» Records supplied:

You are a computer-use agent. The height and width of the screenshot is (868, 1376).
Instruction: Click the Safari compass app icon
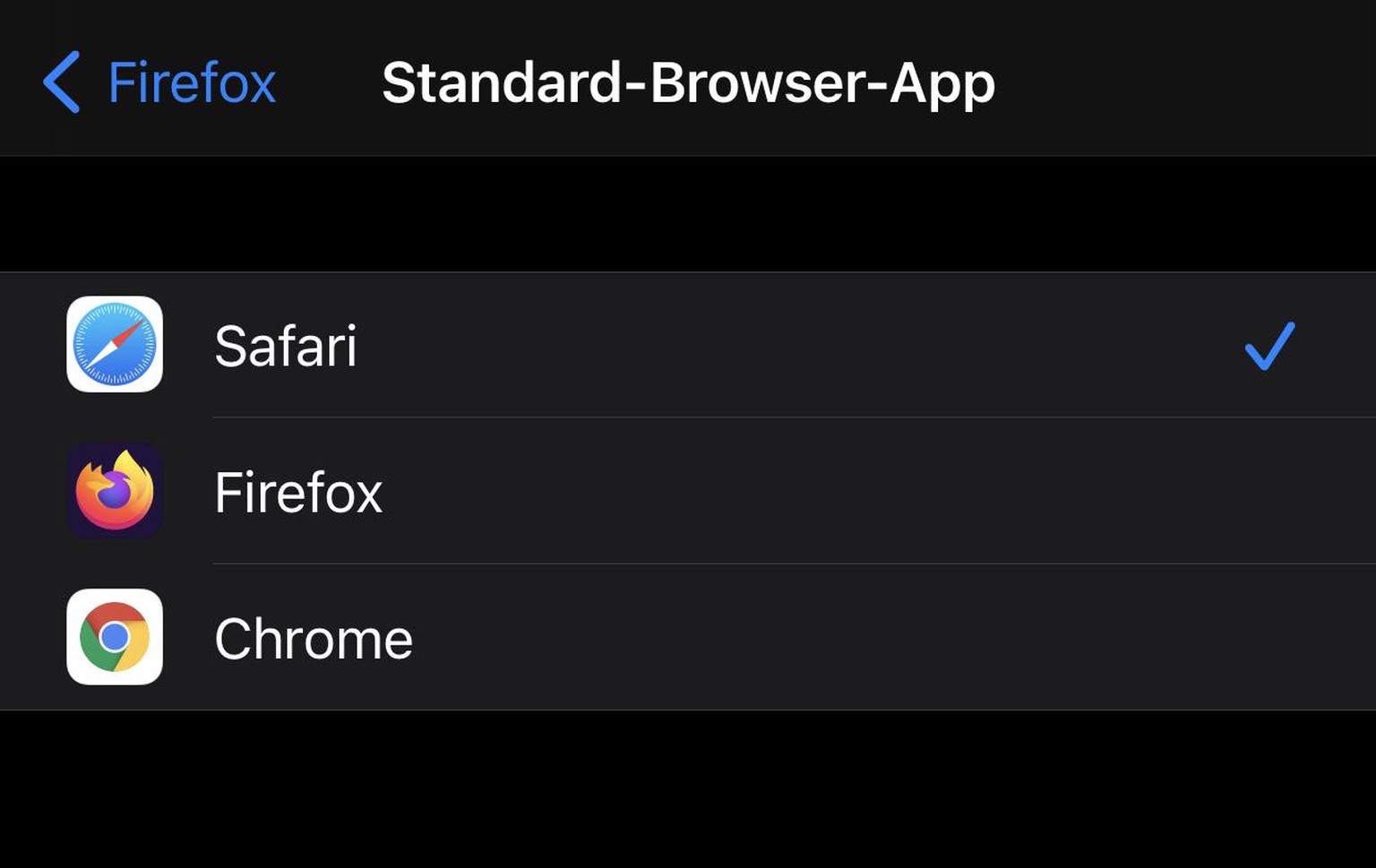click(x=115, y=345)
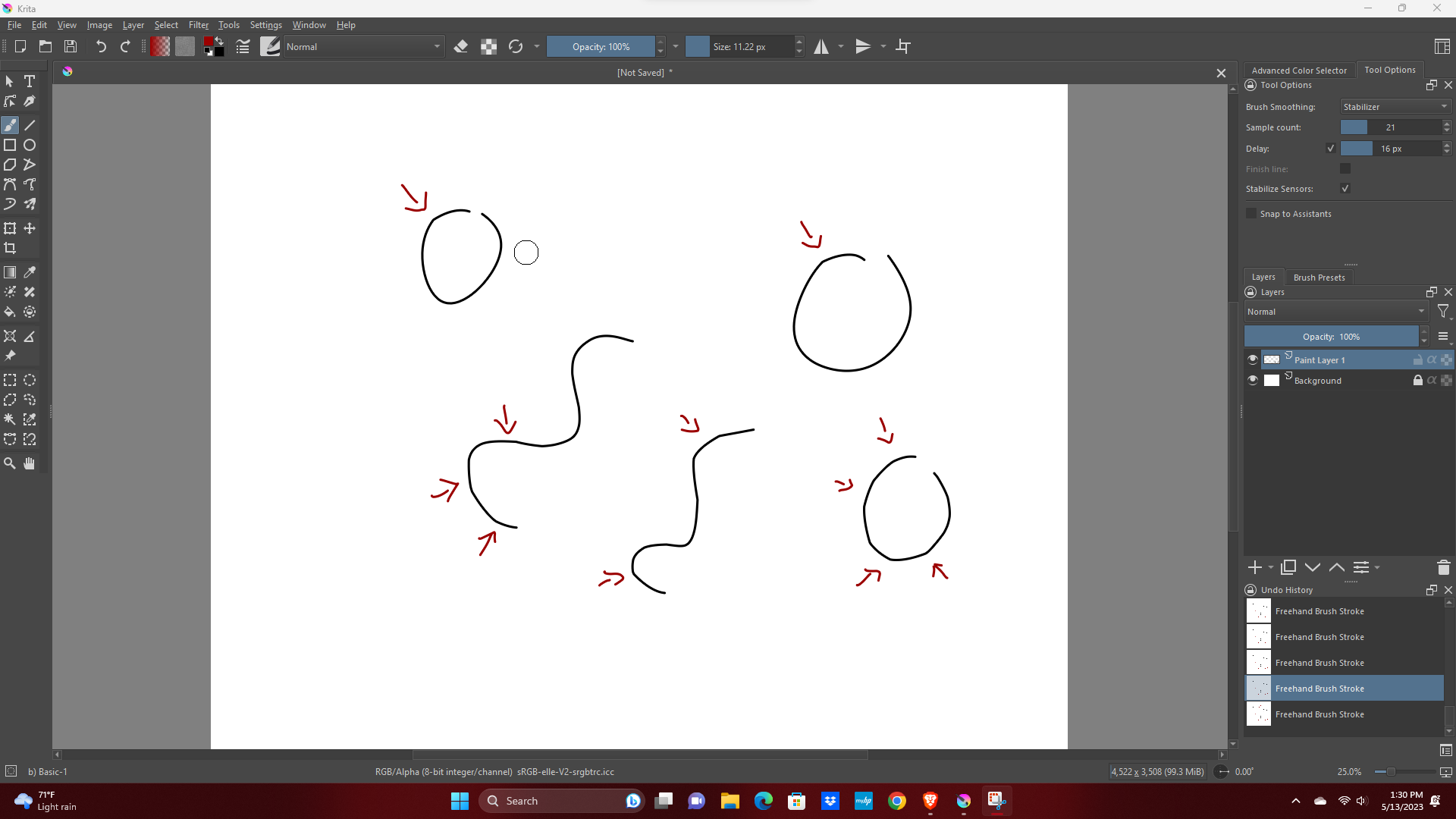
--
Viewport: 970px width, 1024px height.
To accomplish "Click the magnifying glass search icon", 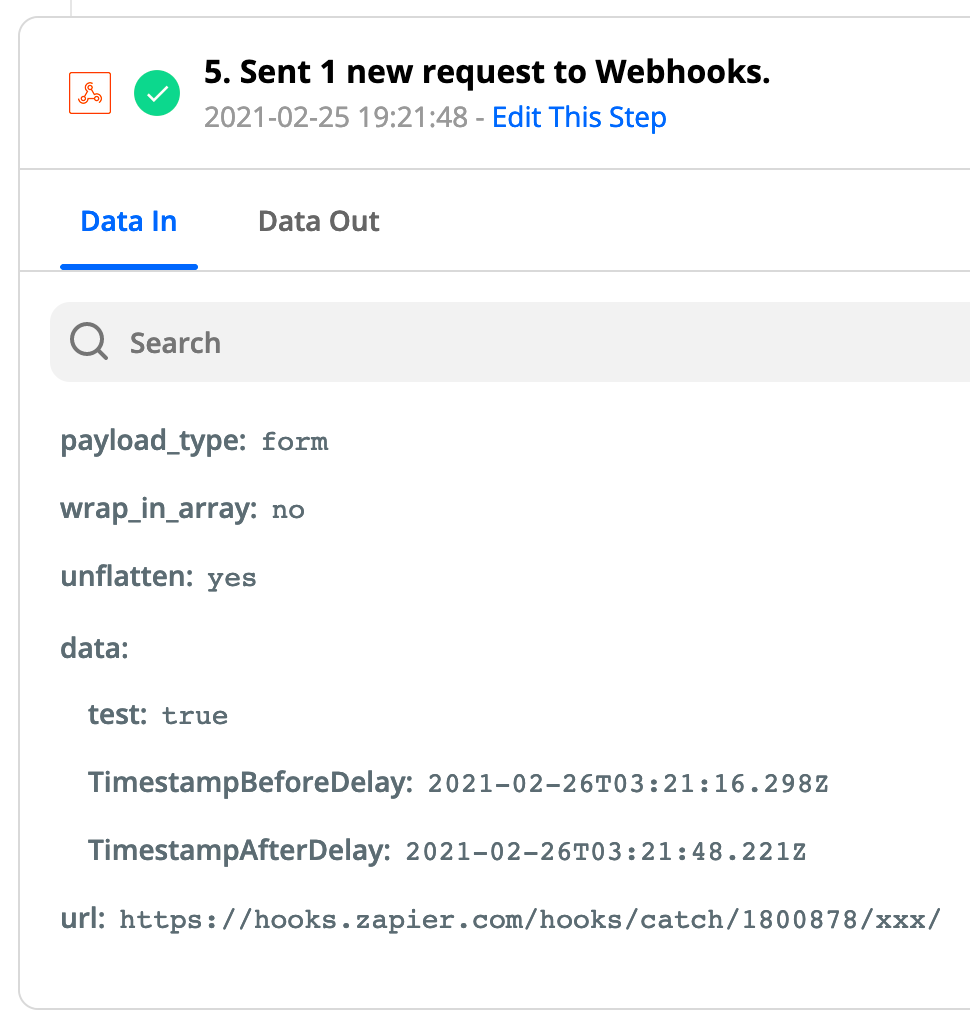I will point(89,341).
...
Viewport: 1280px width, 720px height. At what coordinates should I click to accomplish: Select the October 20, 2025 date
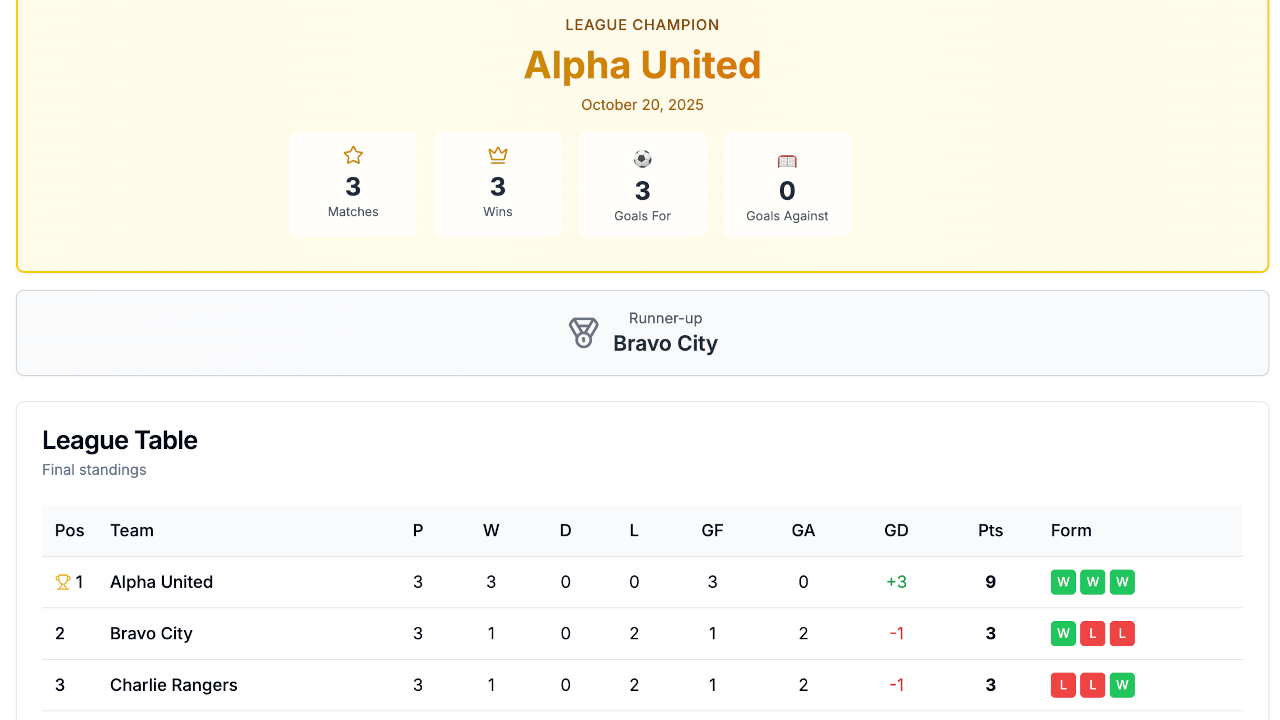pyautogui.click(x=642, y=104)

» Challenge: Find every line in the items above that contains the word "height", and copy each of those lines.

» Written answer:
You are a computer-use agent. The height and width of the screenshot is (868, 1376).
Viewport: 970px width, 1024px height.
Viewport: 1280px width, 720px height. At what coordinates should I click to accomplish: Select the October 20, 2025 date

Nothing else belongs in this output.